2 Corinthians 12:7-10
“And lest I should be exalted above measure by the abundance of the revelations, a thorn in the flesh was given to me, a messenger of Satan to buffet me, lest I be exalted above measure. Concerning this thing I pleaded with the Lord three times that it might depart from me. And He said to me, "My grace is sufficient for you, for My strength is made perfect in weakness." Therefore most gladly I will rather boast in my infirmities, that the power of Christ may rest upon me. Therefore I take pleasure in infirmities, in reproaches, in needs, in persecutions, in distresses, for Christ's sake. For when I am weak, then I am strong.”
There is so much to debate on this subject, but because this article is linked with the message of “Jesus Healed Them All” - I will make only a few brief comments.

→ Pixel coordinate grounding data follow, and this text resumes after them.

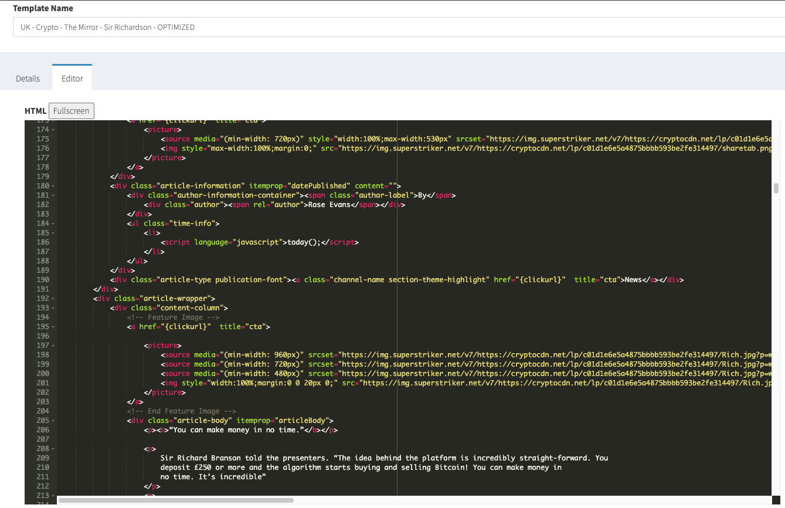Collapse author-information-container div on line 181
The image size is (785, 508).
coord(53,195)
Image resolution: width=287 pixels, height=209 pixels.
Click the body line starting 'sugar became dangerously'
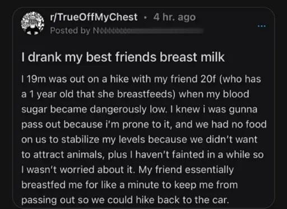point(140,110)

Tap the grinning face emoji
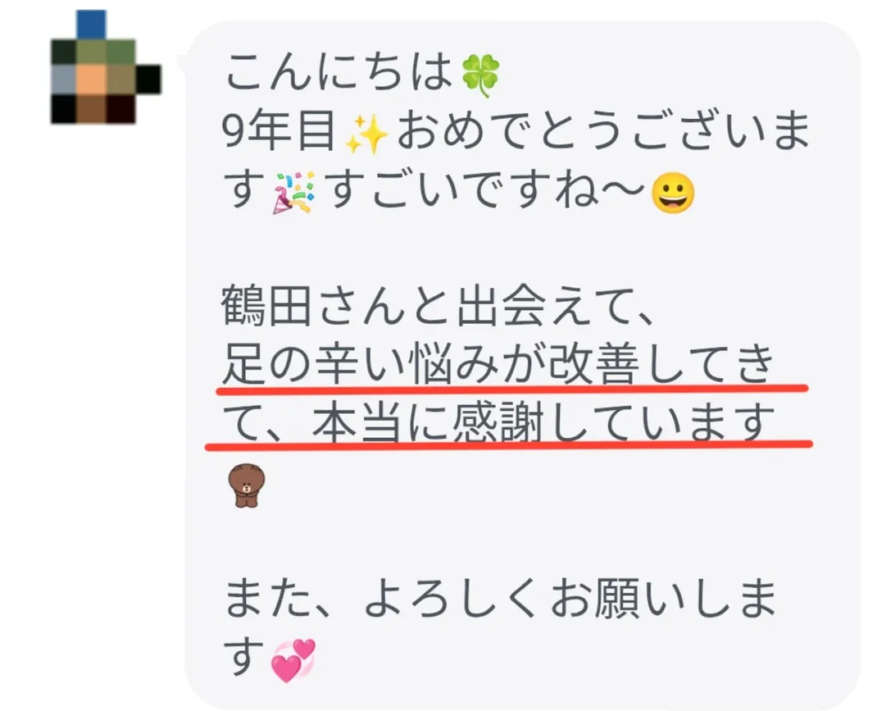click(x=674, y=194)
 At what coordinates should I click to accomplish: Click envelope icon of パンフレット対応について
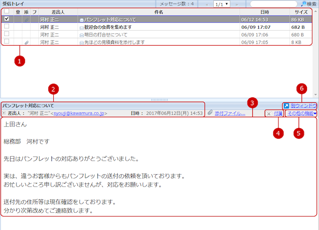82,20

The word for “infirmities” used here comes from the word “as-then-ace” and as a negative particle “sthenoo” - meaning “strength-less.” It truly could mean sickness but also means “without strength” which is certainly more in keeping with what Paul was saying.

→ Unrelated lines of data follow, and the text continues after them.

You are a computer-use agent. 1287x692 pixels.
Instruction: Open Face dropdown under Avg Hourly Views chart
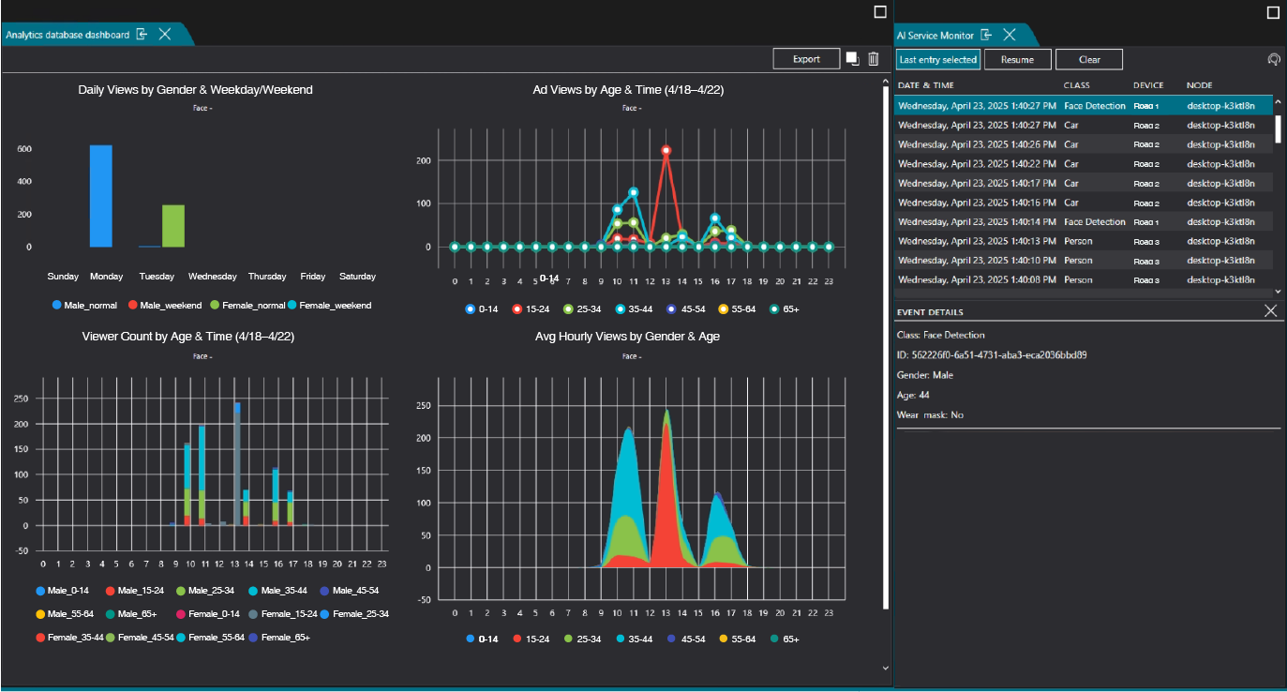631,356
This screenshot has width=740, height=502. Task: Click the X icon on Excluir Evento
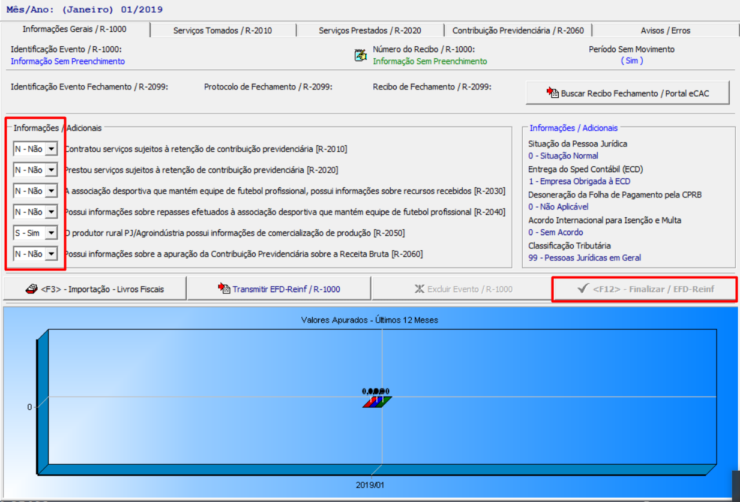(x=420, y=289)
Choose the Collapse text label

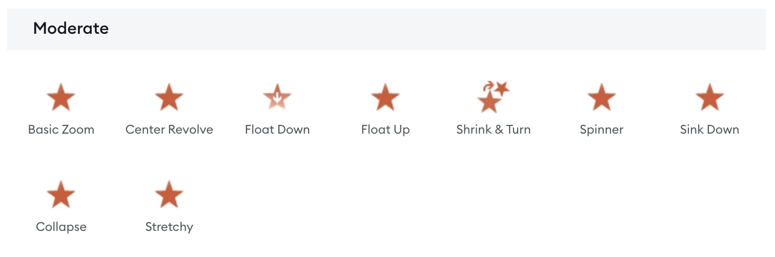coord(61,227)
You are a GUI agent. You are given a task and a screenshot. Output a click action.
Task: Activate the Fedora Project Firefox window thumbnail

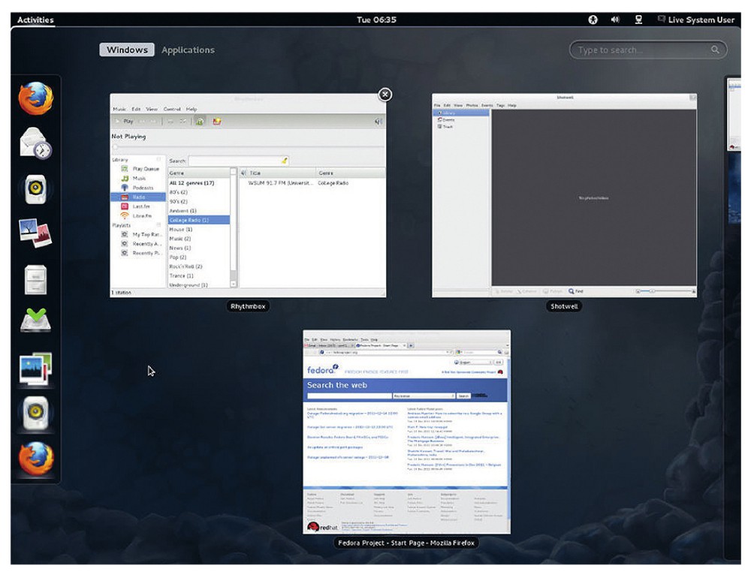[406, 432]
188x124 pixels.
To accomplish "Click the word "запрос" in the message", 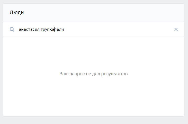I will [x=77, y=74].
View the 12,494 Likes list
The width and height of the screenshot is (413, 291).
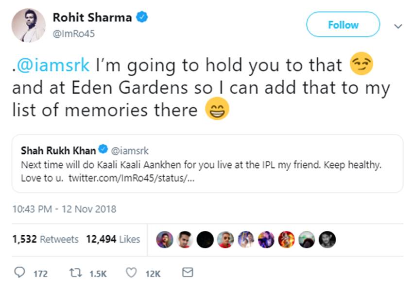click(x=113, y=239)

Paul's suffering was caused by the abundance of revelations that God showed him. Let us not forget that Paul, led by the Holy Spirit, wrote 14 of the 27 books of the New Testament.
"The thorn" was a messenger of Satan, so it was not God that sent it. Paul never mentioned any physical sickness that he suffered of, nor in the following verses or elsewhere. In "2 Corinthians 11: 23-30" - when he lists the sufferings he went through during his ministry years; physical illness is not listed. He ends the list calling them "all" as his "infirmity." Everything read here is persecution for preaching the gospel of Christ. We may conclude that the demon sent by Satan was using people in almost every city where Paul was ministering to persecute Paul. Perhaps the motivation behind the persecution was that those who heard the good news of the Gospel and saw the miracles performed through Paul, to be afraid to come to Christ, to not suffer the same persecution as Paul.
On four occasions, Paul asked the churches to pray for his ministry as co-laborers, but he never asked for prayer for physical healing even once. Maybe because he was never really sick?
"You know that because of physical infirmity I preached the gospel to you at the first. And my trial which was in my flesh you did not despise or reject, but you received me as an angel of God, even as Christ Jesus. What then was the blessing you enjoyed? For I bear you witness that, if possible, you would have plucked out your own eyes and given them to me."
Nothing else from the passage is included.